3. Toss cheese sauce with cooked pasta and top with Goldfish crackers.
Each serving: 404 calories, 18 g protein, 55 g carbohydrate, 12 g fat (7 g saturated), 3 g fiber, 32 1/2 mg cholesterol, 551 mg calcium, 2 g iron, 980 mg sodium.
Dirt Cups

Servings: 4 Prep Time: 15 Minutes Cooking Time: 0
A parfait made with a trio of low-fat yogurts, sugar-free pudding, and-the special ingredient-Gummi worms, Dirt Cups will appeal to children's desire for desserts that sound adventuresome.
1/2 cup Oreo cookie crumbs
1 1-oz. pkg. fat-free, sugar-free instant
butterscotch pudding mix, such as Jell-O
2 cups cold skim milk
6 oz. low-fat lime or lemon yogurt
6 oz. low-fat mixed-berry yogurt
6 oz. low-fat strawberry yogurt
16 Gummi worms
1. Layer the bottom of four medium-size sundae glasses with about 1/2 tablespoon of Oreo cookie crumbs. Set
aside.
2. In a mixing bowl, combine pudding mix and milk. Beat with a wire whisk until smooth, about two to three minutes.
Chill uncovered for one hour.
3. Gently stir lime yogurt with a spoon and divide among four glasses. Coat with 1/2 tablespoon of Oreo crumbs.
Repeat with the mixed-berry yogurt, butterscotch pudding, and strawberry yogurt.

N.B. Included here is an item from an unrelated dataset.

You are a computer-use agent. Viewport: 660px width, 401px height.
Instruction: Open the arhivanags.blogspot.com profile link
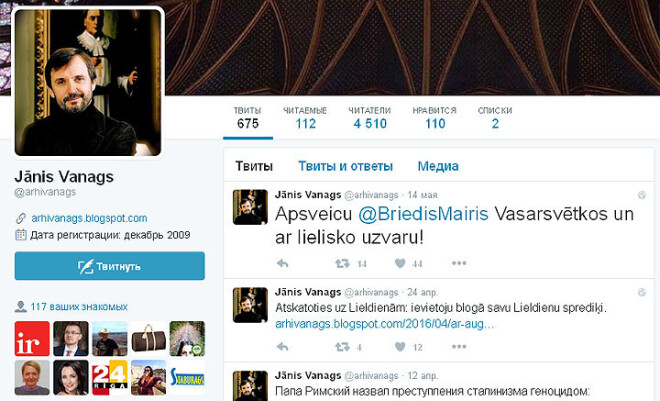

4. Top each glass with 1/2 tablespoon of Oreo crumbs. Garnish each dessert with four Gummi worms.
Each dessert: 351 calories, 11 g protein, 68 g carbohydrate, 4 g fat (2 g saturated), 1 g fiber, 11 mg cholesterol, 331 mg calcium, 1 g iron, 613 mg sodium.
Tennis-Pro Pancakes

Servings: 2 Prep Time: 5 Minutes Cooking Time: 10 minutes
Breakfast is served: Pancakes that look like tennis racquets and balls and preparing them with heart-healthy canola oil and high-fiber whole-wheat flour. The kids are so distracted by the neat shapes that they don't notice the whole wheat.
1/2 cup whole-wheat pancake mix, such as Hodgson Mill
1 large egg
2 Tbs. canola oil
1/4 cup low-fat milk
Canola oil spray 1/2 cup low-fat raspberry yogurt 1/4 cup chocolate syrup (optional)
1. In a medium-size bowl, blend pancake mix, egg, oil, and milk. It's normal for the batter to be slightly lumpy.
2. Spray a nonstick griddle with canola oil and heat on medium. Ladle batter onto griddle, forming the outline of a
3-inch tennis racquet. Using a teaspoon, quickly fill in racquet with batter. Drop dots of batter on the pan to
form 2-inch balls. Cook 2 to 3 minutes or until bottom turns light brown; flip and cook for another 1 to 2
minutes. Repeat with remaining batter, making four racquets and four balls.
3. Place two racquets and two balls on each plate. If desired, drizzle chocolate syrup on the racquets and balls, as
shown. Garnish with yogurt.
Each serving: 275 calories, 8 g protein, 26 g carbohydrate, 17 g fat (2 g saturated), 3 g fiber, 109 mg cholesterol, 221 mg calcium, 1 g iron, 466 mg sodium.